Email has problems. On state of the art hardware, it still takes me 20 seconds at least to load up some image attachments. It doesn’t have built-in signing, and the MIME format is quite possibly the most difficult encoding to optimize that I’ve ever seen. So we need to fix it. The right way, instead of just half-baked hacks on top of a hastily constructed anti-pattern.
The idea is this: if you take a lot of data, you can put it through a cryptographic hash to get a little bit of data. The big problem with email is that you have to remain blindly trusting of a lot of data, which sets you up for being spammed, flooded, and dependent on large corporations who alone have the power and knowhow to deal with that much strange, unvetted data.
You don’t even want to download most of this “a lot” of data though. And what you do want to download, you want to do incrementally, in a way you can verify in case it got messed up or modified. Wouldn’t it be better if you just downloaded a teeny little message summary, that you can use to filter out the emails from people you don’t know? If that’s the only data you accept blindly, and you explicitly request all the big emails and attachments, then email will be easier to manage for you, for server administrators, and for your recipients.

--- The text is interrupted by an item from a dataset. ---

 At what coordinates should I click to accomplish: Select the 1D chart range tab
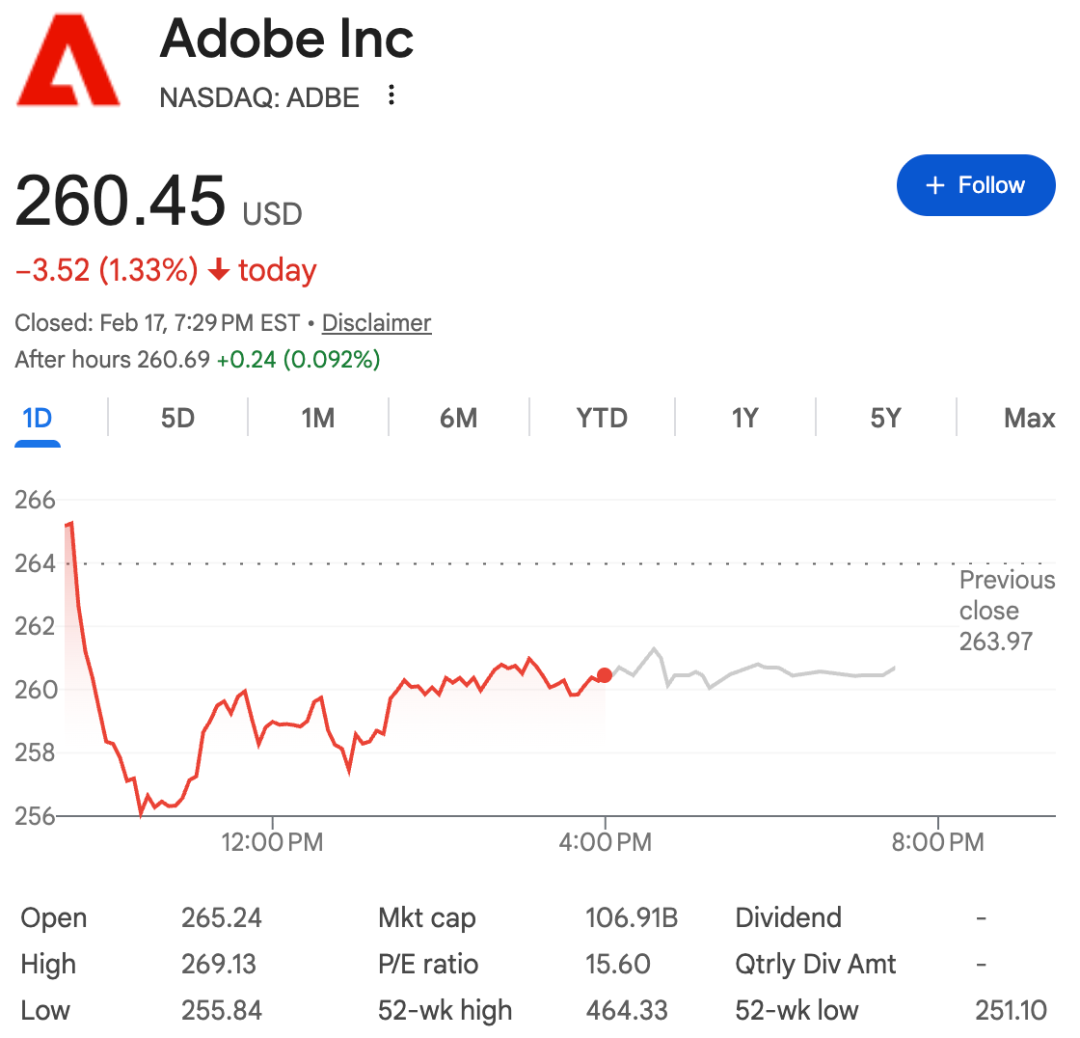[37, 417]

So, there’s a way to only download big data by request, yet still receive emails without requesting them beforehand. That ways is hash trees, and digital signatures. What you get is a digital signature of a cryptographic hash, and that’s a little bit of data. From there you can tell who sent you the email, without seeing a single byte of the actual message, or its attachments. Using this signature you can verify who’s telling you this is a message worth reading, and using the cryptographic hash you can request the message fully confident that it is exactly what your friend wrote, pointed out, assembled or forwarded.
There is still a problem though. Given a big fat email, and a cryptographic hash, you can tell whether that email is the email for that hash. But without downloading the big fat email, how are you going to tell whether it’s the right email? The answer is hash trees.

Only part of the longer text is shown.